Cut the ginger into fair size chunks (1-1/2 to 2 inches) and place them in a bowl. sprinkle with salt, stir to coat and let stand for 30 minutes or more. drain and transfer ginger to a clean jar.
In a saucepan, stir together the rice vinegar and sugar until sugar has dissolved. Bring to a boil and pour the boiling liquid over the ginger root pieces in the jar.
Allow mixture to cool on kitchen counter. Put lid on the jar and store in the refrigerator for one week minimum.
The liquid will change color to a slight pink hue in a few minutes. Don't be alarmed ! It is the reaction of the rice vinegar and sugar that causes the change. Only quality rice vinegar will do that. NOTE: red food coloring is usually added to commercially produced pickled ginger to give it a pleasing color.
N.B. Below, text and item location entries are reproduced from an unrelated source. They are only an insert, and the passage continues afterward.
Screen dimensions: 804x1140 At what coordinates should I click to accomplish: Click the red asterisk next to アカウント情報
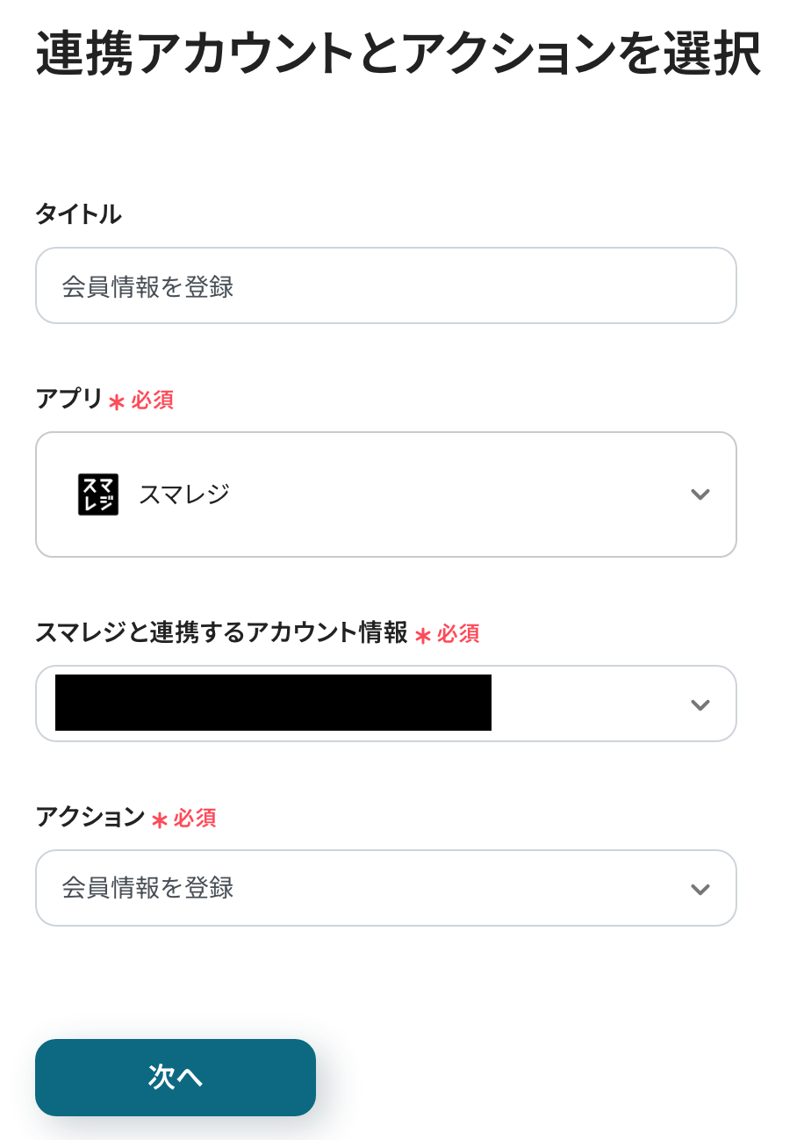423,636
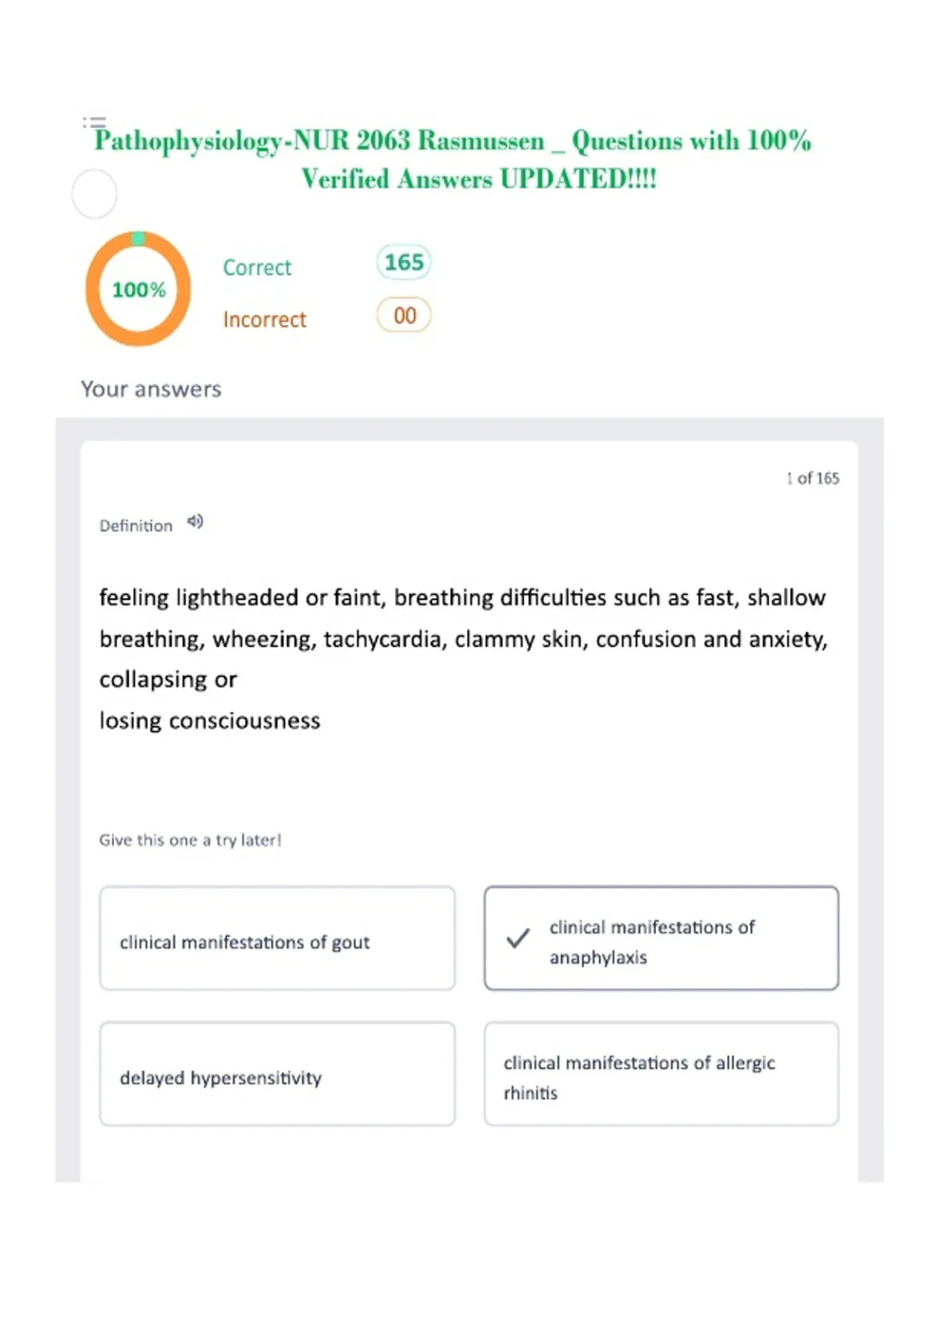937x1327 pixels.
Task: Click the speaker audio icon beside Definition
Action: click(x=195, y=521)
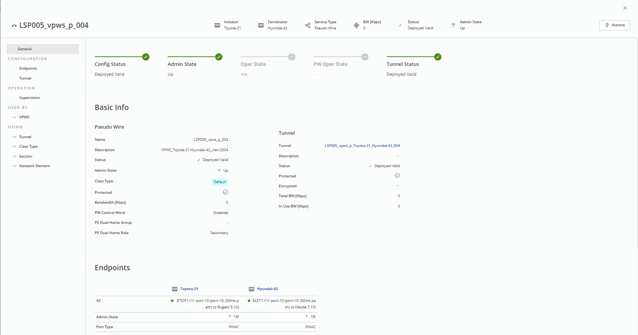Open the Supervision section in the sidebar
Viewport: 638px width, 335px height.
pyautogui.click(x=29, y=98)
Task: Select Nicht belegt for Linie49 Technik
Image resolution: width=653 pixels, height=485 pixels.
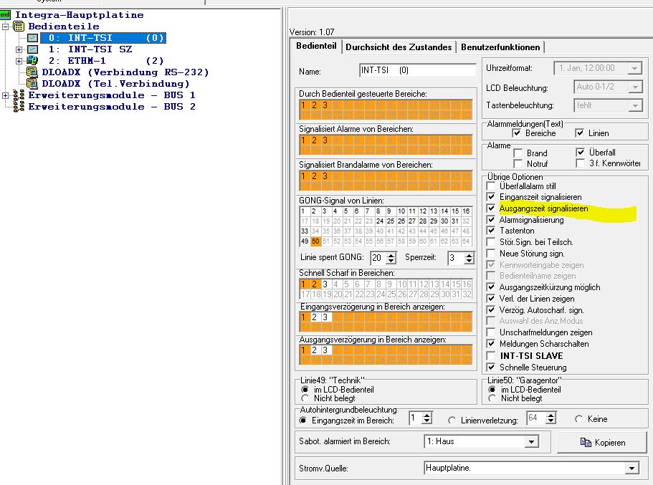Action: pyautogui.click(x=306, y=398)
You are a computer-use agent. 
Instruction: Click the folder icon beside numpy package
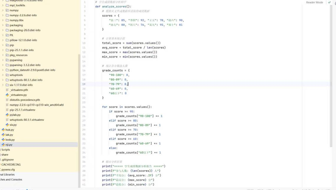coord(7,10)
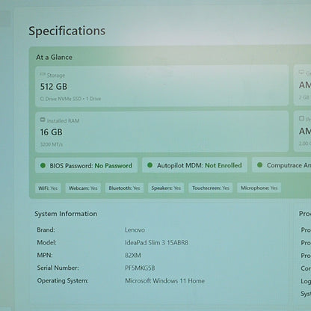Click the Installed RAM chip icon
This screenshot has width=311, height=311.
point(43,120)
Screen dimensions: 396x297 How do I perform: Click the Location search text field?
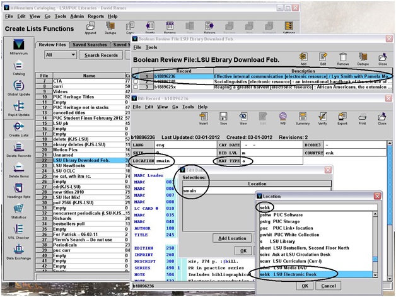coord(318,207)
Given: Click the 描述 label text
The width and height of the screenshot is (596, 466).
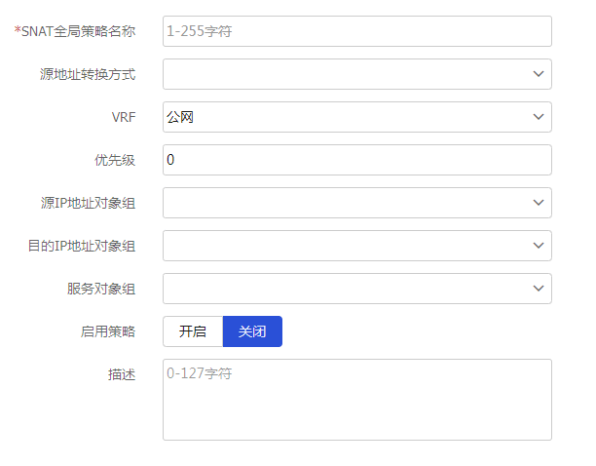Looking at the screenshot, I should [x=122, y=374].
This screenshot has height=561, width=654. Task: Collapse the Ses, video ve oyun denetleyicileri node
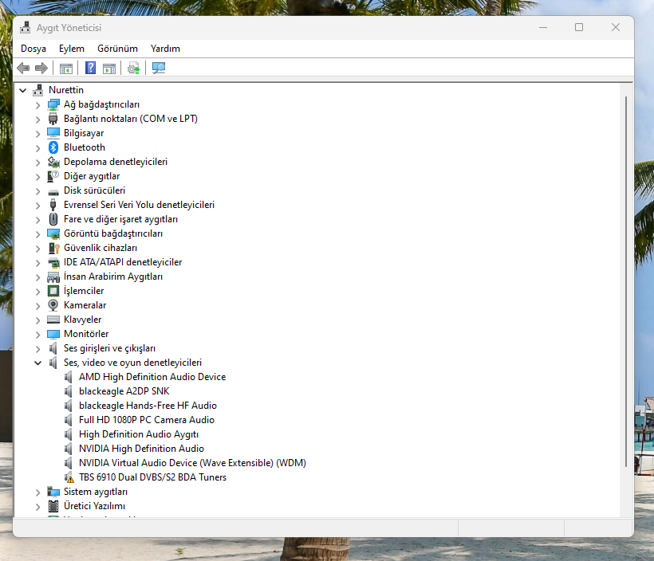click(37, 363)
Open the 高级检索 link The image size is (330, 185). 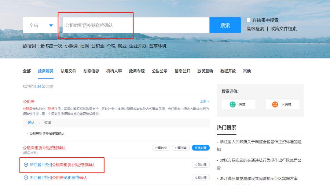point(255,29)
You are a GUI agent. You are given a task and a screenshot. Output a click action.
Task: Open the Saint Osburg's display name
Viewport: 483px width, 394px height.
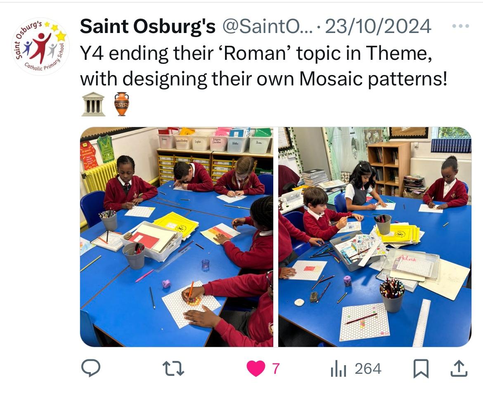click(147, 26)
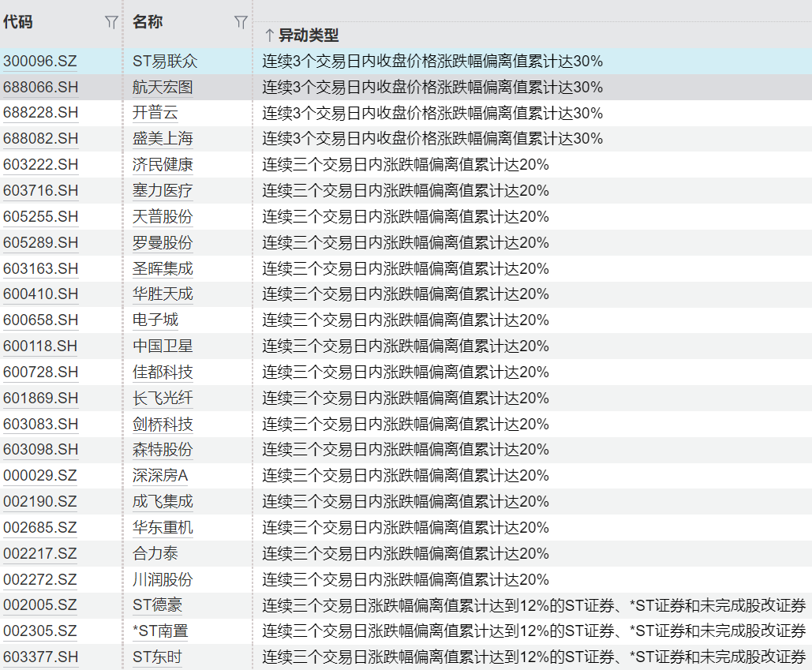Select the 异动类型 cell for ST东时
812x670 pixels.
tap(533, 657)
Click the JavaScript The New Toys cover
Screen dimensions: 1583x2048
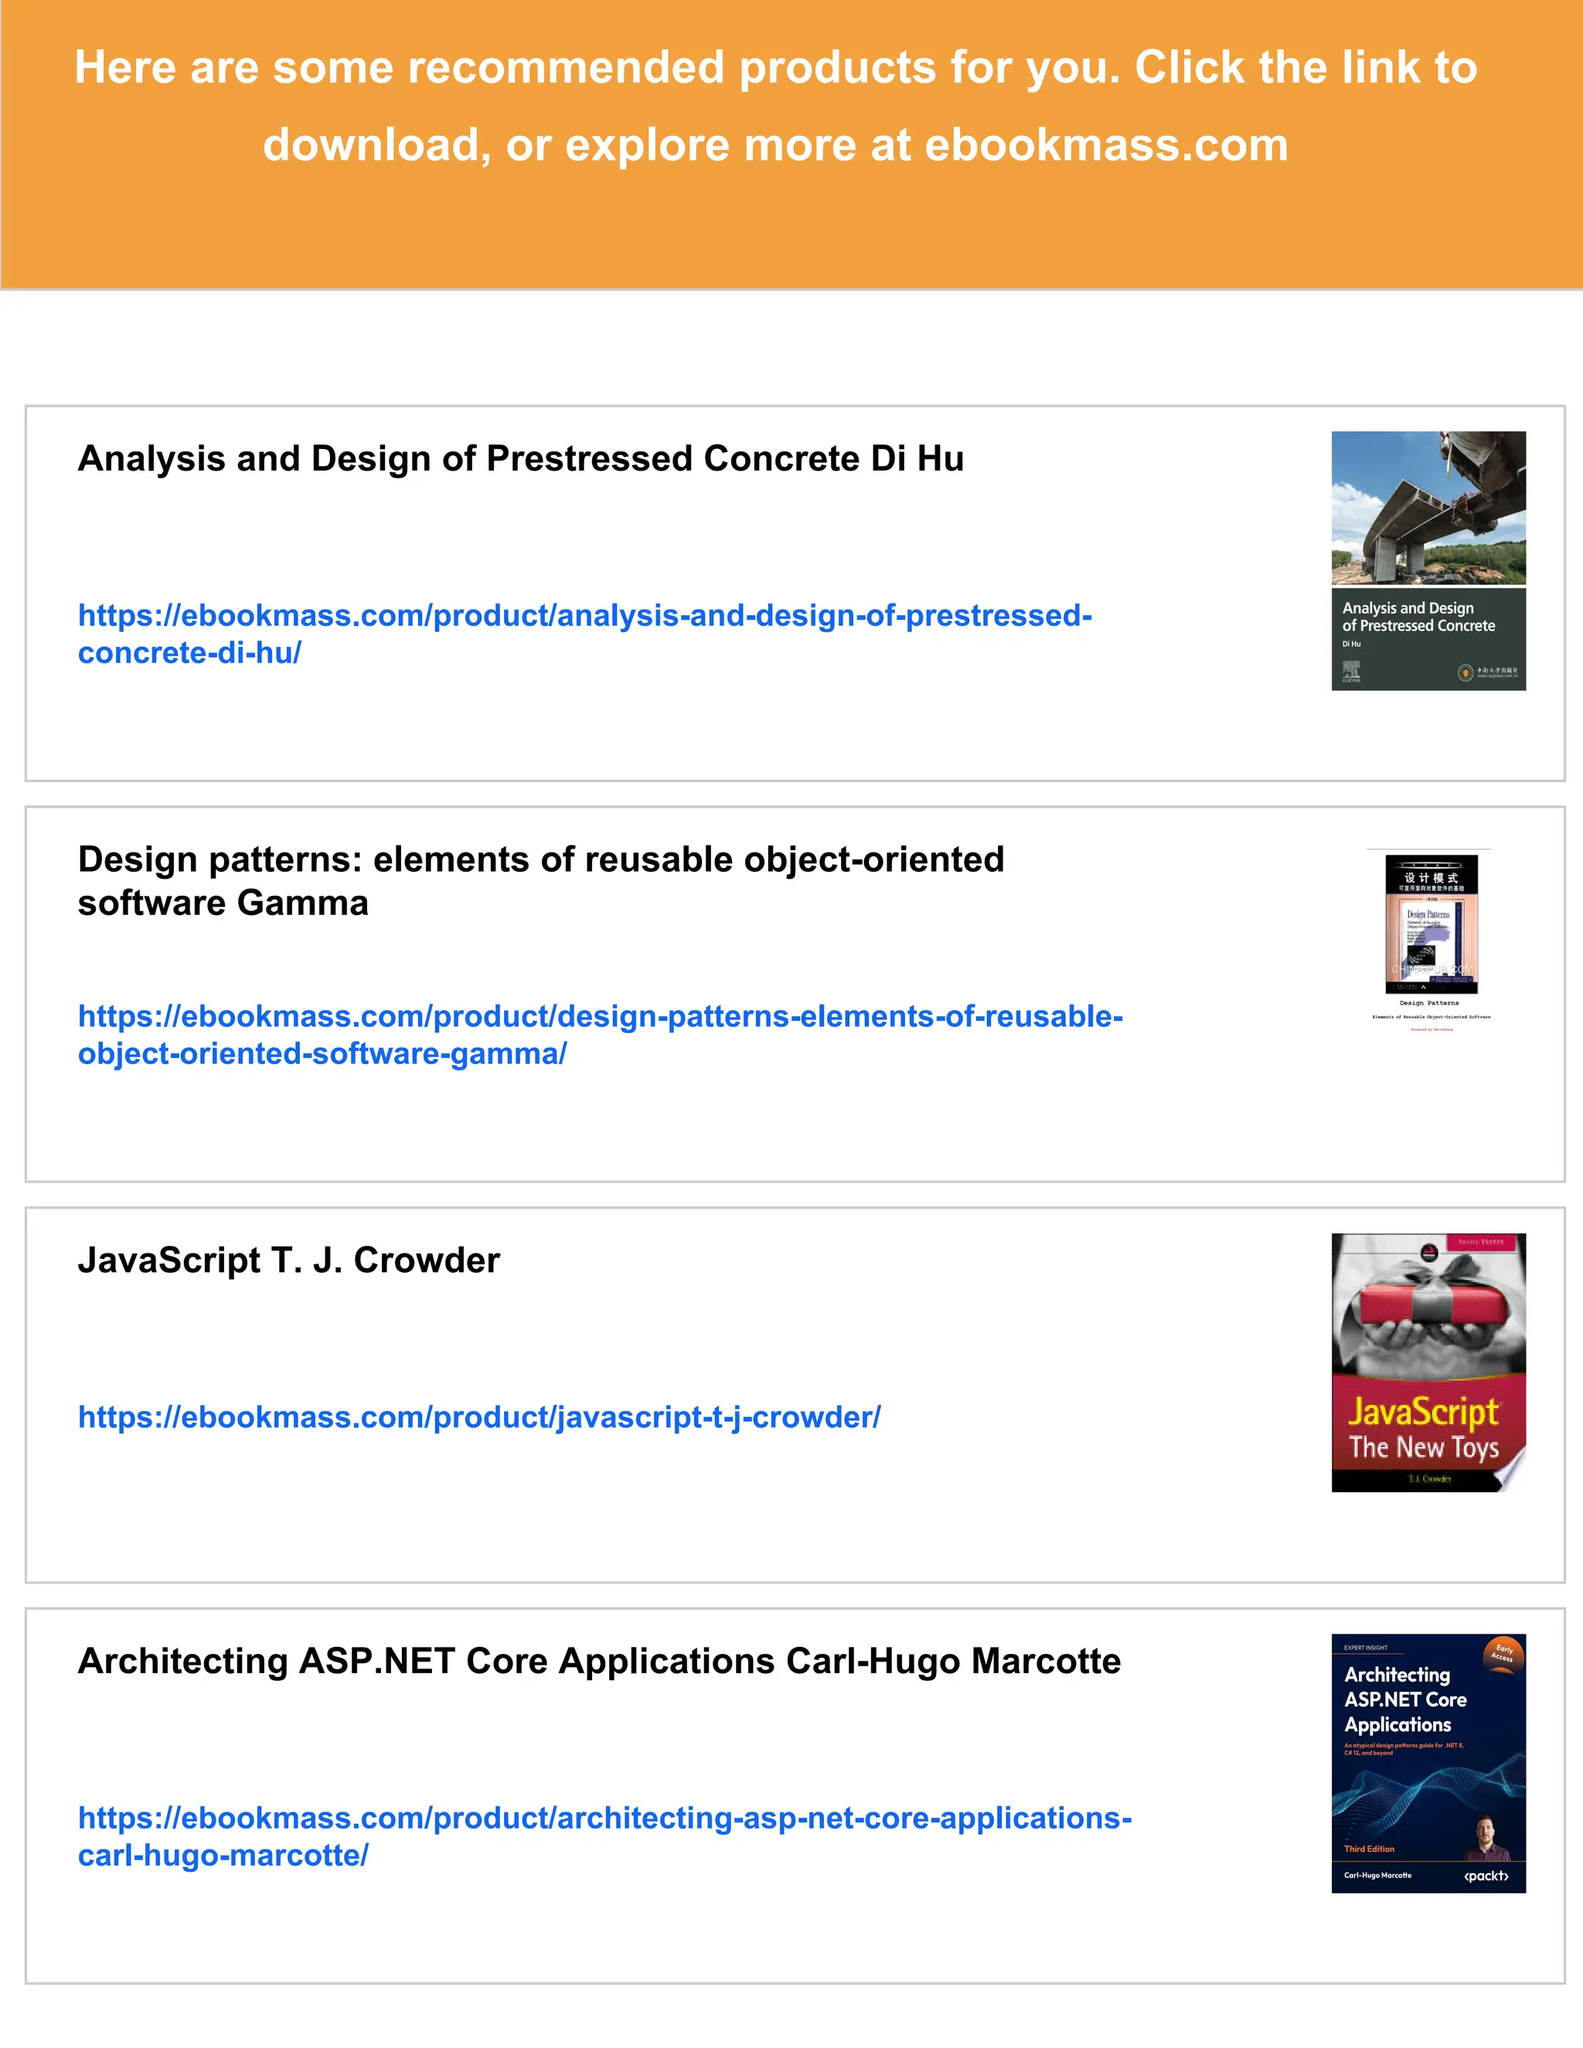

Now, for a VERY important final step. The ginger MUST be sliced paper thin !!! When you have accomplished that, put sliced ginger (GARI) back in the refrigerator.
Serve GARI with any Asian meal as a palate cleanser. It has a slight bite to it, but belongs with sashimi (raw fish or seafood) and sushi.
NOTE: Ginger root is available in two forms: young and mature. young roots, also called green or spring ginger, has a pale, thin skin that requires little or no peeling, is very tender and has a milder flavor.